3-Create demand: “If you end up busy enough and you’ve done enough work and people really want you to sail with them, they’re going to pay for you. For me, I was working on boats and doing all these extra things and eventually I couldn’t afford to pass up non-sailing jobs to go sailing for free.
4-“Never think too much or too little of a program. It doesn’t matter what you’re doing, or racing on, look at everything as a stepping stone and never be short-sighted.”
5-Be eager: “When I sailed with the Artemis program, I was really young and I had to work to show them I was the keenest. I would go down really early in the morning and do all my things, and do all the extra things I could find to gain their respect, because it just doesn’t happen.”

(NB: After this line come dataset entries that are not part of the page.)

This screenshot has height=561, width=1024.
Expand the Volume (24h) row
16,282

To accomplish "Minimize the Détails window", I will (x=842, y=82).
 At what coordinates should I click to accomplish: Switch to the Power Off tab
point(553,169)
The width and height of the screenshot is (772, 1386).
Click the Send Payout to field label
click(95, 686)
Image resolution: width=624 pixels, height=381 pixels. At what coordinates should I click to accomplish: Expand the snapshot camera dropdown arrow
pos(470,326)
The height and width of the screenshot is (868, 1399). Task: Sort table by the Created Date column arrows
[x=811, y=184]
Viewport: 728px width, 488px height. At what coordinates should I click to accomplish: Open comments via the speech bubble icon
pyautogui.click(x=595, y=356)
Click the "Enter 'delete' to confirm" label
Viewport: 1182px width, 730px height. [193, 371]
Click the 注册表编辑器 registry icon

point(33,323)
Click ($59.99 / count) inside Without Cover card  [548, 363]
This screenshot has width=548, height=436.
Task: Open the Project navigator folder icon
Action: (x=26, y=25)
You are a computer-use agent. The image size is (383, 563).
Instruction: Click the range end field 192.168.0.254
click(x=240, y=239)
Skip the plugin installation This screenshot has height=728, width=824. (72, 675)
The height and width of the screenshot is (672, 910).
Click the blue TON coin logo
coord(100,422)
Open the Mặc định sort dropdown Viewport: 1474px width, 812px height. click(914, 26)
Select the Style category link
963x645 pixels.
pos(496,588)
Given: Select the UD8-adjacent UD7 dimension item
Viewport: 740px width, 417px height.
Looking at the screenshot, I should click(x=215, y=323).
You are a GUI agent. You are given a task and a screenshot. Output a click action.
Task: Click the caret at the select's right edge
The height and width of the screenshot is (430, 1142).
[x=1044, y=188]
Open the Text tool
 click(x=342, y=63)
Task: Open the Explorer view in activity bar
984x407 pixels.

6-Check and re-check: “Double check everything you do because it costs a lot of money when you make mistakes on these boats.” While no one likes to be the cause of a short delay during a race, it’s always important to remember that a short delay to ensure everything will go properly in a maneuver will usually only cost your team a few seconds, but a mistake in the maneuver could cost minutes, if not more.
7-Be confident: “If you don’t have confidence in yourself then no one else around you will have confidence in you.”
So don't forget these helpful pointers when trying to become a professional sailor. 1) Learn a trade; 2) treat every job with respect; 3) create demand; and 4) be eager.